Respective
それぞれの、各自の、各々に対応する
源流
Respective: 複数の人や物が並び、それぞれが自分に割り当てられた場所・役割・相手を持っている画面。
Image
複数の項目 + 対応関係 + 境界の尊重 = それぞれの
深層理解
Respective の核心は、単なる「each」ではなく、対応するものを混ぜないという感覚にあります。A と B があり、A には A の、B には B の担当・順番・所有物・結果がある。その対応関係を丁寧に保つ言葉です。
語源的には respect と同じく、ラテン語の respicere「振り返って見る・注意して見る」に関係します。そこから「対象をきちんと見分ける」「各対象をその位置で扱う」という感覚が生まれ、respective は 各自に属する、それぞれに対応した という意味になります。

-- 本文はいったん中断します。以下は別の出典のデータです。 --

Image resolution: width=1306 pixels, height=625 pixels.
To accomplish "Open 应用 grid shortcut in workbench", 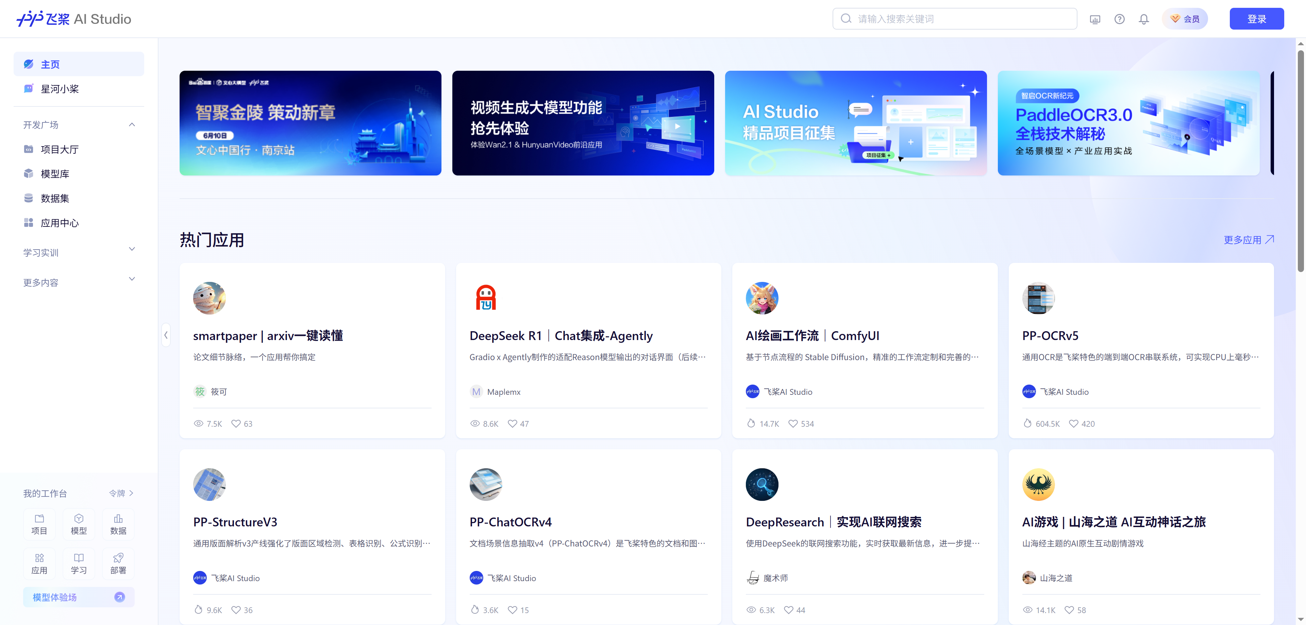I will click(x=39, y=563).
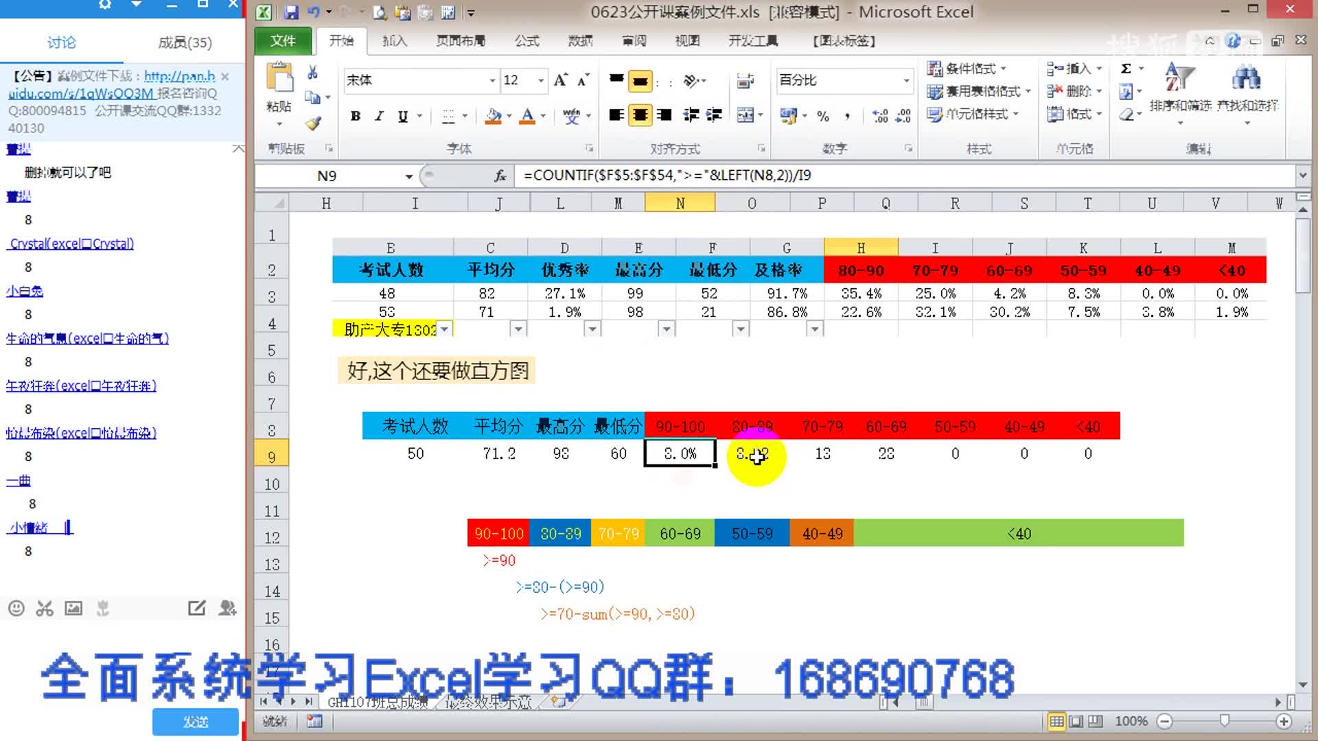Click the Merge and Center icon

(x=745, y=115)
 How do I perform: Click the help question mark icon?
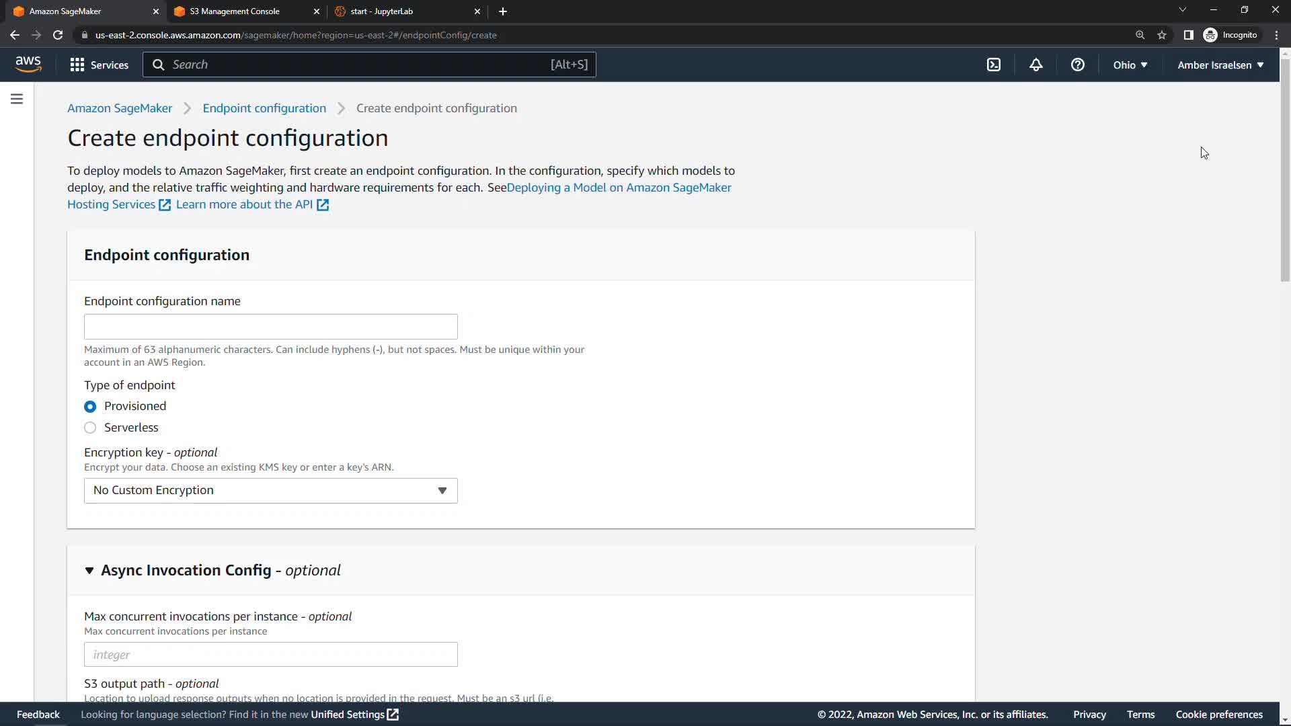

現代英語では、特にフォーマルな文脈で使われます。たとえば “They returned to their respective rooms.” は「彼らはそれぞれの部屋に戻った」という意味ですが、ここで重要なのは、全員が同じ部屋に戻ったのではなく、各人に対応する部屋へ戻ったという点です。
Respective は、複数のものを並べたあとで、それぞれの関係を整理する力を持っています。たとえば “Japan and France are famous for their respective cuisines.” なら、日本には日本料理、フランスにはフランス料理という 対応のペア が意識されています。
注意点として、respective は名詞の前に置く形容詞で、単独ではあまり使いません。また「尊敬する」という意味の respectful や respectable と混同しないことが大切です。respective は感情としての尊敬ではなく、構造としての 対応・割り当て・区別 を表します。